**RECORDS SHOWN**
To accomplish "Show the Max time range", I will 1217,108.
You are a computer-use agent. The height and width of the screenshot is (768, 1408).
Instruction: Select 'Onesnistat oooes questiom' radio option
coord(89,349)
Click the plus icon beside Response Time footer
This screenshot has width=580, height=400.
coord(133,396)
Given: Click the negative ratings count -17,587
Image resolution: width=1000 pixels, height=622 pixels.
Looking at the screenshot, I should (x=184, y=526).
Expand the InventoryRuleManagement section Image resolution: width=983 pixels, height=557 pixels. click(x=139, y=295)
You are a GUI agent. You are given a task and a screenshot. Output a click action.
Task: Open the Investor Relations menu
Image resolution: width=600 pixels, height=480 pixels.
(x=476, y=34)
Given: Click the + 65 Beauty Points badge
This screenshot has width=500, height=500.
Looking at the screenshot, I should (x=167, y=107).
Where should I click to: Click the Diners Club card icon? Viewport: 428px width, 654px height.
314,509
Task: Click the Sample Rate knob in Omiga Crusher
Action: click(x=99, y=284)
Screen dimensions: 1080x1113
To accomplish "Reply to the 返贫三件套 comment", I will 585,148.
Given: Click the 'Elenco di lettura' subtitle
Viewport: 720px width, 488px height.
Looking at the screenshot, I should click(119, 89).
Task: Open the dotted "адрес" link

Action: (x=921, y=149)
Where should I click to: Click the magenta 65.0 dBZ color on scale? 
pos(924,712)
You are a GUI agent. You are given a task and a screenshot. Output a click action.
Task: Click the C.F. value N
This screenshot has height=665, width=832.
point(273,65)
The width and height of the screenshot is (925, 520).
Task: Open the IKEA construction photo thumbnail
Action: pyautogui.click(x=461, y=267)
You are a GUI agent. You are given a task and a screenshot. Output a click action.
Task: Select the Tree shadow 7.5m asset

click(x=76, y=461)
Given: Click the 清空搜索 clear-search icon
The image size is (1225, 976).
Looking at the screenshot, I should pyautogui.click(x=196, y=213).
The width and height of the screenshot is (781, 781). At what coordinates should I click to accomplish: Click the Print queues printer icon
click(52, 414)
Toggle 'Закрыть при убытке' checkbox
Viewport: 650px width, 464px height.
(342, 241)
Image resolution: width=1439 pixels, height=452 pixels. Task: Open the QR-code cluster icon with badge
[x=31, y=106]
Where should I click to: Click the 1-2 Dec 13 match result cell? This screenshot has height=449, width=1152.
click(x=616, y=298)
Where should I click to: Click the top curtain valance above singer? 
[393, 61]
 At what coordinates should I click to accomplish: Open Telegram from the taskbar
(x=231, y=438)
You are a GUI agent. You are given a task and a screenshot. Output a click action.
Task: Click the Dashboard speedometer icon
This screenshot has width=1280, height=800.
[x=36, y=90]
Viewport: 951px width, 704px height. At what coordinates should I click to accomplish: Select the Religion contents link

**WORK ITEM**
Within the listing above, copy each line that has the string "will".

**SOLUTION TO THE EXERCISE**
To accomplish "Show the Max time range", I will 1217,108.
To accomplish "Reply to the 返贫三件套 comment", I will 585,148.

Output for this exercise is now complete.